Do you know the lazy daisy stitch? she asked. I was taken aback. I wasn’t expecting her interruption and it took me a while to work out what she meant. She draw the shape with her finger onto my aida. You know, like a daisy. Then she talked about doing applique. You know where you sew one material on top of another, she said. And then we put mirrors in it. We sew around the mirror shapes. Ah, yes, I said, I know, like you see in Indian-style clothes. Yes, she said, smiling, I am Indian.
What a smile. What vivacity. I’ve been wanting to talk to you, she said, but there is never time. I have to take the residents their pills. But she stayed. We talked more. We talked about residential care in India. She is from Delhi. She’s been working in the home for ten years and has almost completed her nurse training. I will leave in September, she said. If it was a nursing home I would stay. I work all the time. Studying and working. There are two students in our home. My daughter is studying Architecture in Bristol. I couldn’t get a grant, my husband earns too much. He is a radiographer at the hospital. I am lucky, my husband cooks. No, there is nothing like this in India. We care for our parents at home. One wife I know gave up everything to go and live in the hospital with her paralysed husband. We pay for it all ourselves. I go back every three or four years. My husband wants to return but I say we need to earn more money first. We don’t own our own house. We can’t get a mortgage yet, but when I am a nurse in the hospital, maybe.
She wanted to talk. She wanted to talk to me. She touched the cloth. The stitches are tiny, so small, she said. It’s nothing, I wanted to say. It is a prop, a means to be here, witnessing, observing, being amongst these strangers. But I didn’t. It was her way in. She responded to what I was doing, recognised it, knew it. It was enough.

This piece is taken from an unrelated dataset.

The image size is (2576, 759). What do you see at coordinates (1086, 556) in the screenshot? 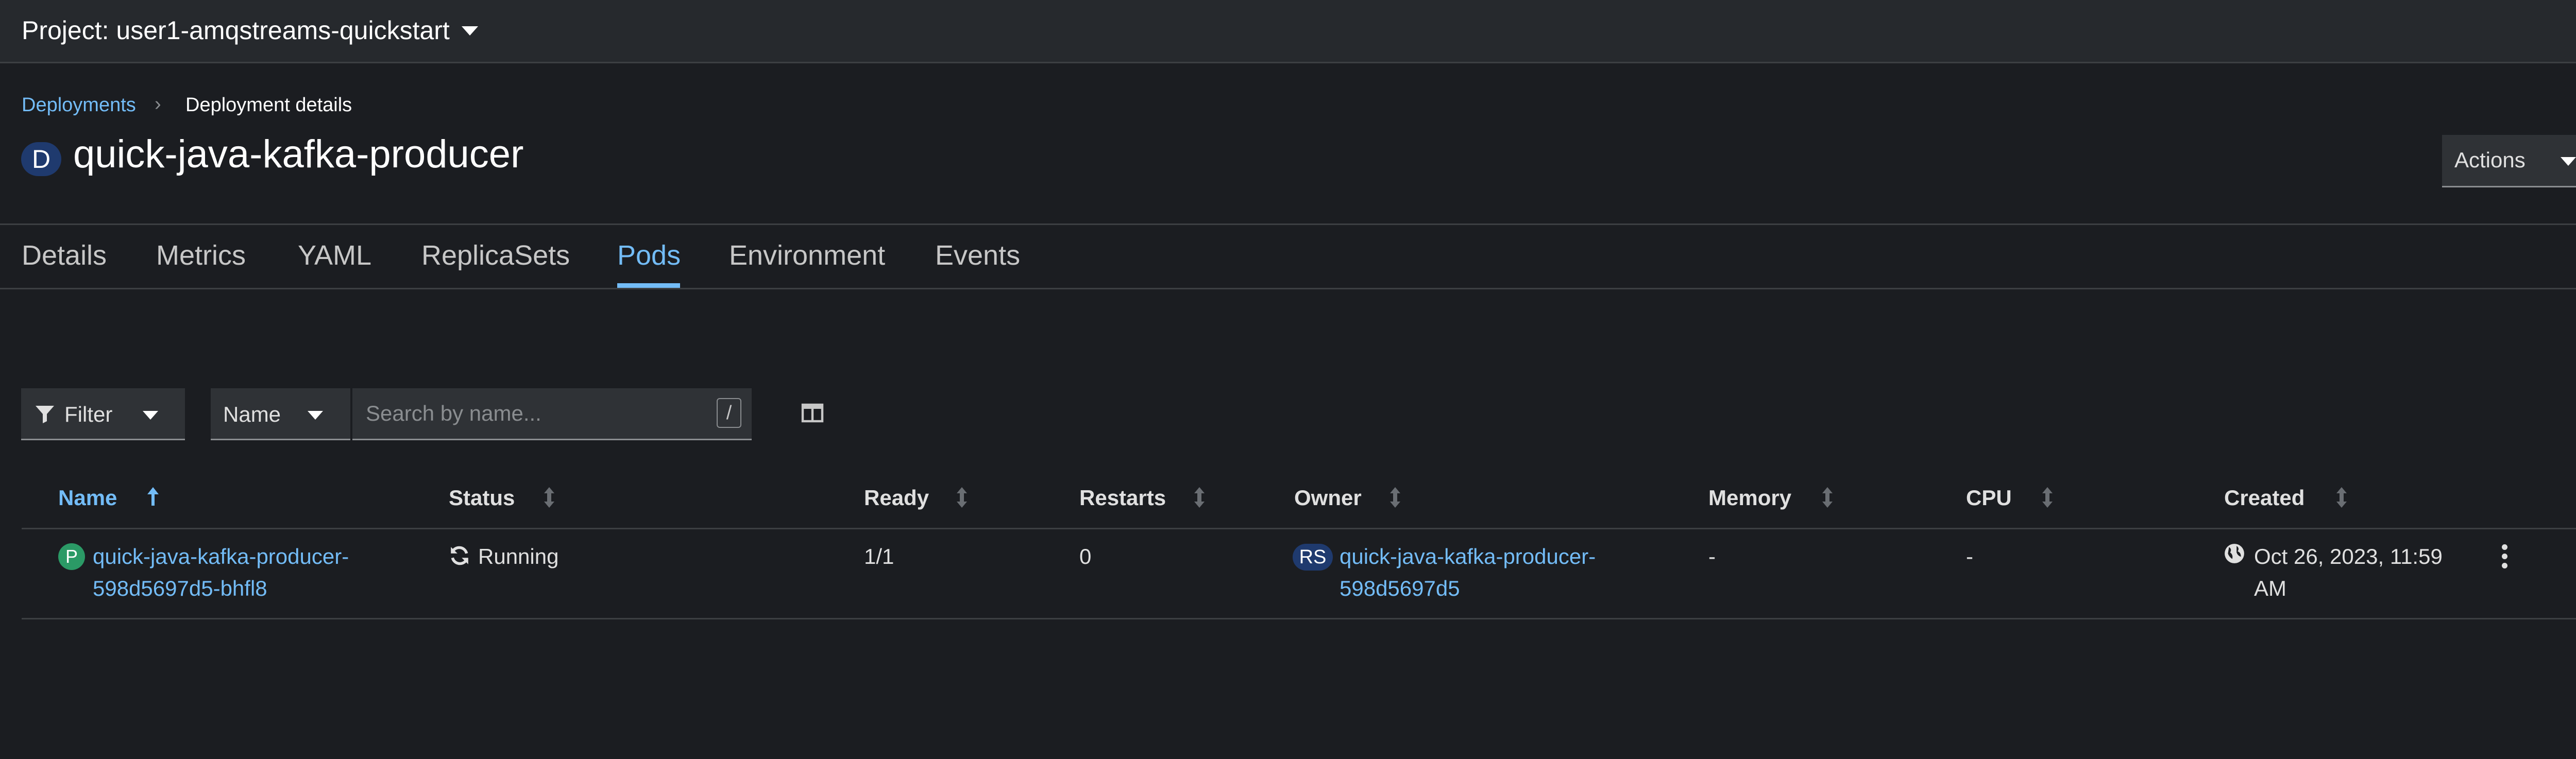
I see `pod-restarts: 0` at bounding box center [1086, 556].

And I thought nothing was going to happen. Just the man going in and out of the French windows. And the other man making noises. Bugger, bugger, boing, boing, tum-tee-tum. And another member of staff, a Pilipino girl, singing the chorus to she’ll be coming round the mountain – Aye, aye yippee, yippee aye – as she laid the tables for lunch. And the woman in the spectacles, drinking tea, filling in a diary and staring at the crossword folded up on her lap, her rucked-up pop-socks the only sign of something awry.
I’m muddled today, said the woman with the son with tattoos that we used to see in Morrison’s.
Keep it confidential, she said to us. Some people don’t want it to be known that they are not looking after their relatives. It’s the shame. She said it too.
He saw her at the entrance, she was bringing her mother in. I wanted to do it, she said, but it got too much. We just do the best we can, don’t we? And another, how is she? She talks of a dark wood. It is hard being alone with the responsibility and so thankless too. What can you do? Just love. That’s all. That’s all there is.